Two groups representing insurance companies spoke against the bill. Representatives for the American Casualty Insurance Association and the National Association of Mutual Insurance Companies voiced opposition to the bill during the public comment period, advocating instead for a sunset provision lasting through the pandemic. Both also spoke in opposition of Sen. Surovell’s amendment.
“The amendment would really just be an added cost, both to insurance companies and ultimately to Virginia’s policyholders,” NAMIC representative Andrew Kirkner said. Kirkner argued the existing exemption for insurance companies is because insurance companies are “easy to find” and are not going to go insolvent.

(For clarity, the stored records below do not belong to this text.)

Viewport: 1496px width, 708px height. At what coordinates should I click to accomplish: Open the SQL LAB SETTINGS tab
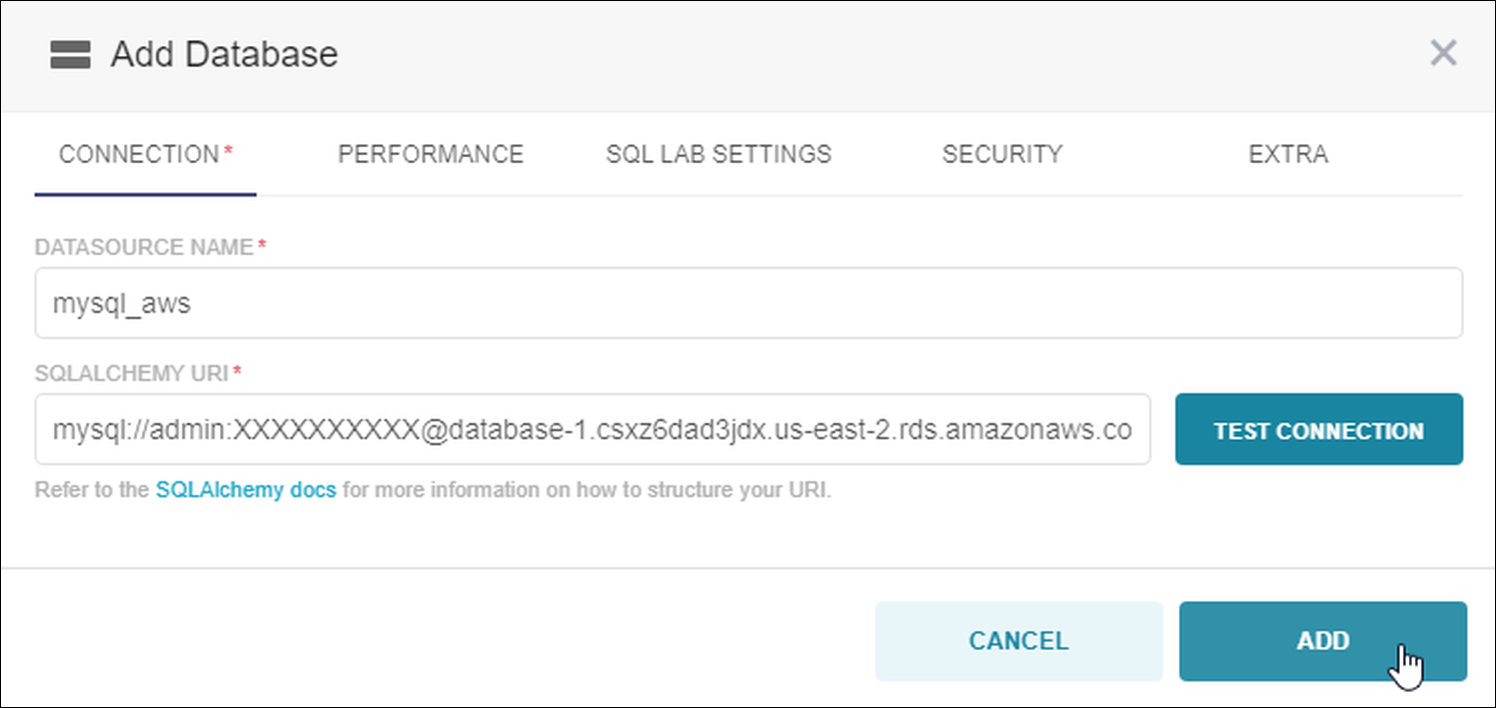click(718, 154)
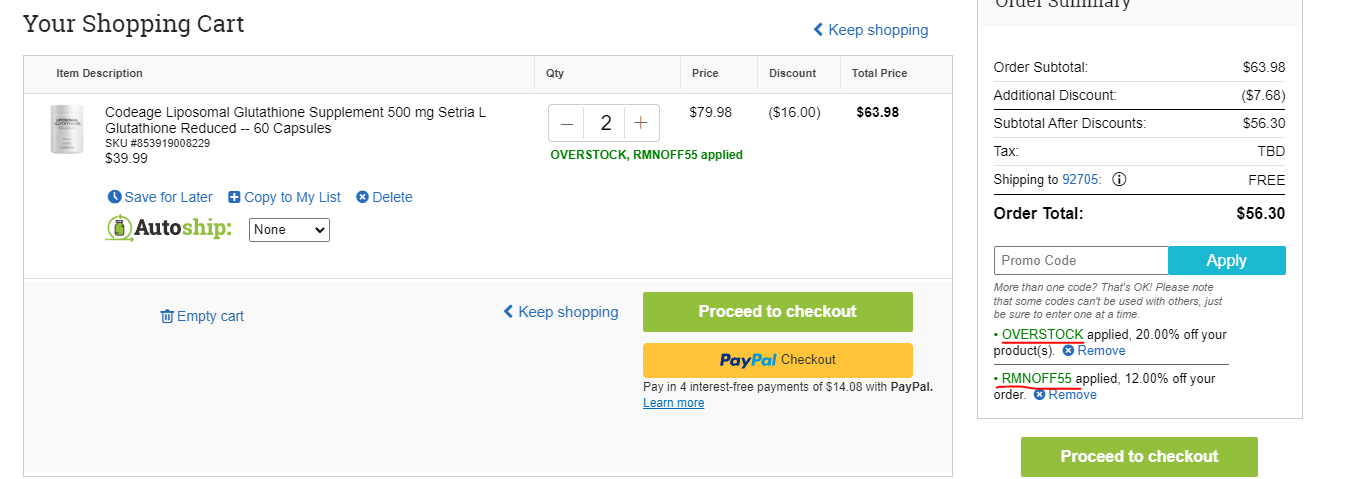The width and height of the screenshot is (1346, 479).
Task: Click the Autoship logo icon
Action: (120, 229)
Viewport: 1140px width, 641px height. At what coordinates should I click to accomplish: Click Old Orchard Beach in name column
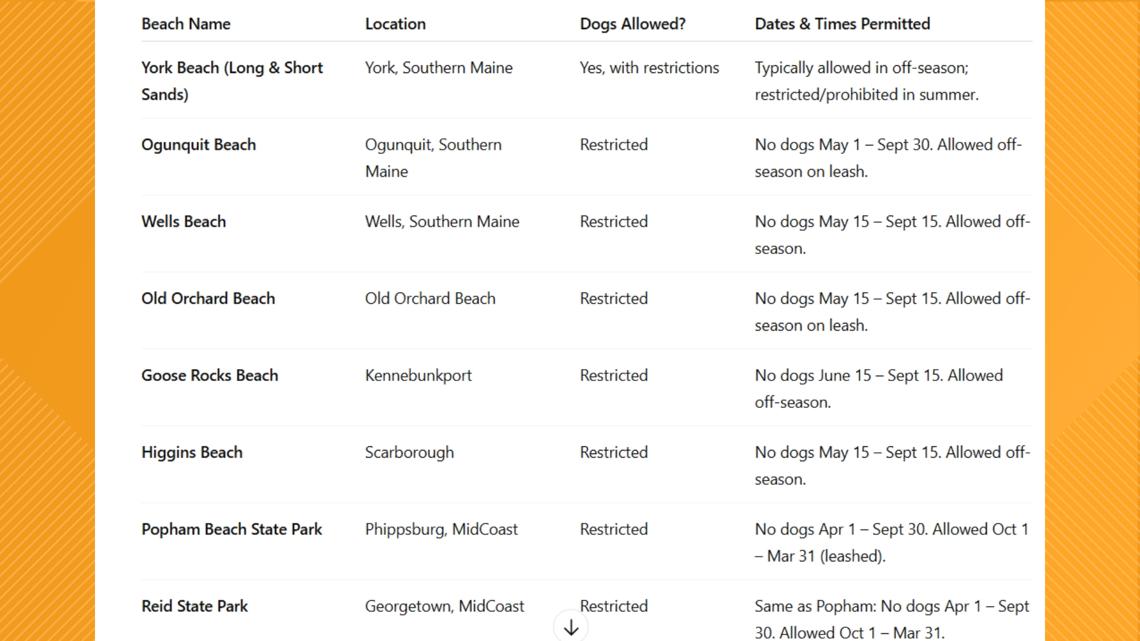click(x=208, y=299)
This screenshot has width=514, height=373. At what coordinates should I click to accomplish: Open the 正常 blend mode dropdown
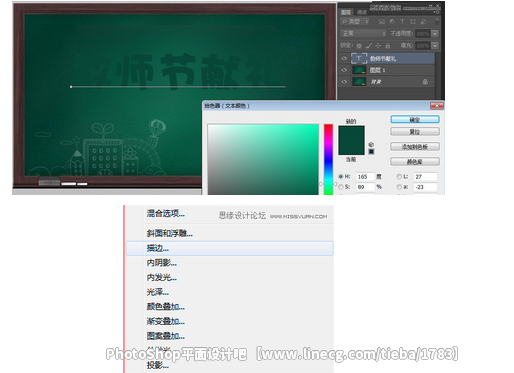[364, 34]
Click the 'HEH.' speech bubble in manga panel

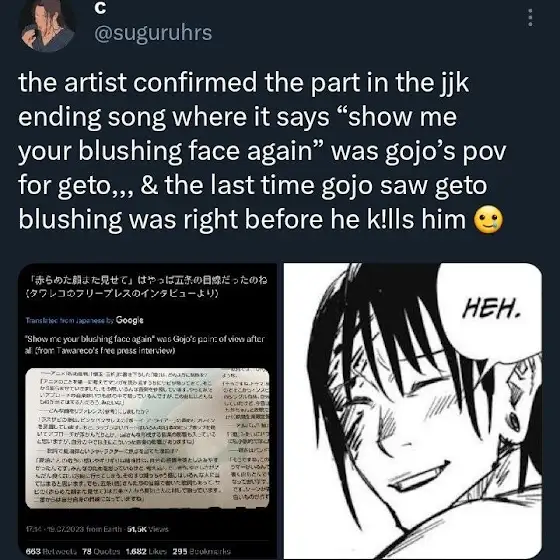pyautogui.click(x=491, y=311)
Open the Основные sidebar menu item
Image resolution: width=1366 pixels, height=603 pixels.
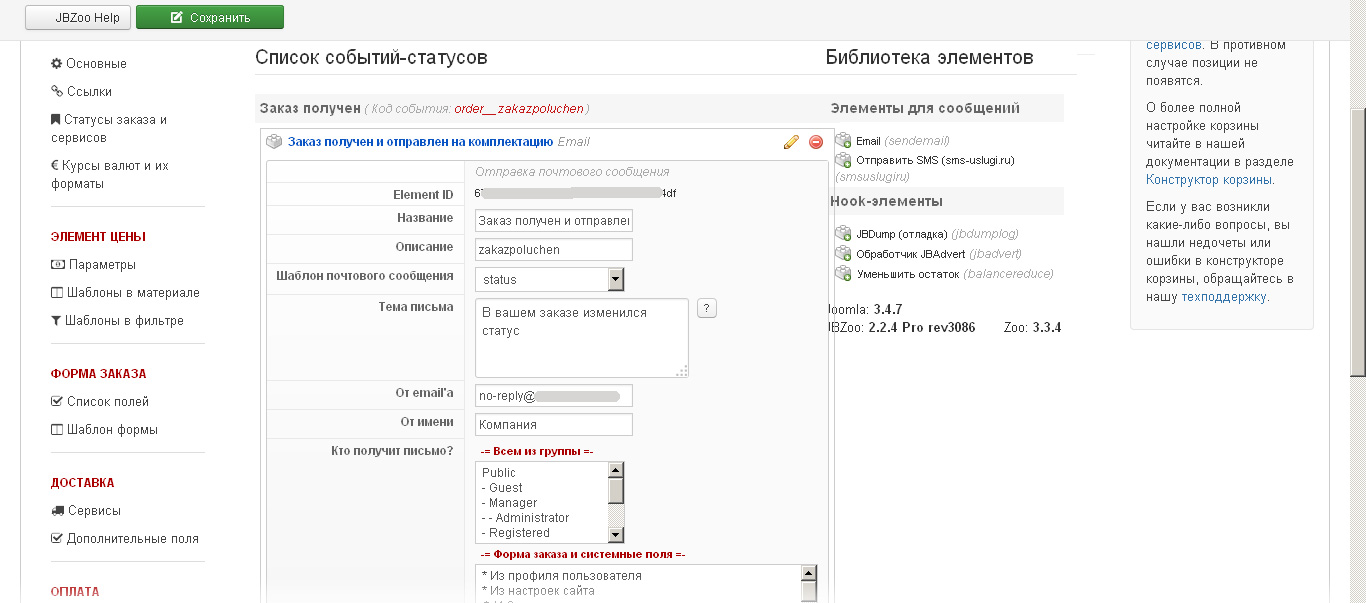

One issue brought up during the judiciary committee meeting was staffing. Lemons wrote in June that courts were understaffed for a normal docket, with new hires frozen indefinitely due to budget amendments necessitated by the pandemic.
“Now the General District Courts and Domestic Relations District Courts will need to handle cases that have been continued as well as new cases,” Lemons wrote. “For the courts that were already understaffed, it will be a serious challenge to reduce this backlog while doing their best to keep current cases from adding to the delay.”
Sen. Mark Obenshain, R-Harrisonburg, voiced concerns about staffing during the committee meeting. Obenshain, who began by stating his support for the bill, offered “a word of caution” just prior to the committee’s vote.
“I hope that if we pass this and as we continue to look at this, we’re going to be ready to pony up what’s going to be required in order to keep our civil justice system rolling, whether it’s additional circuit court judges, general district court judges, clerks and administrative staff,” Obenshain said.
After its approval by the judiciary committee, the bill was referred to the Finance and Appropriations Committee for later review. The earliest Finance and Appropriations could review the bill is Jan. 26.